◆ Task requirements ◆
An exact, complete copy of the entries that follow is needed.

◆ Record excerpts ◆
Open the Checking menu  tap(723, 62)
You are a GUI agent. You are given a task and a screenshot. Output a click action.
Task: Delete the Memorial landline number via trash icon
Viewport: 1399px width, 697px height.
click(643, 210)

◆ Written reply ◆
Open the Checking menu  tap(723, 62)
You are a GUI agent. You are given a task and a screenshot. Output a click action.
Task: Delete the Memorial landline number via trash icon
Viewport: 1399px width, 697px height.
click(643, 210)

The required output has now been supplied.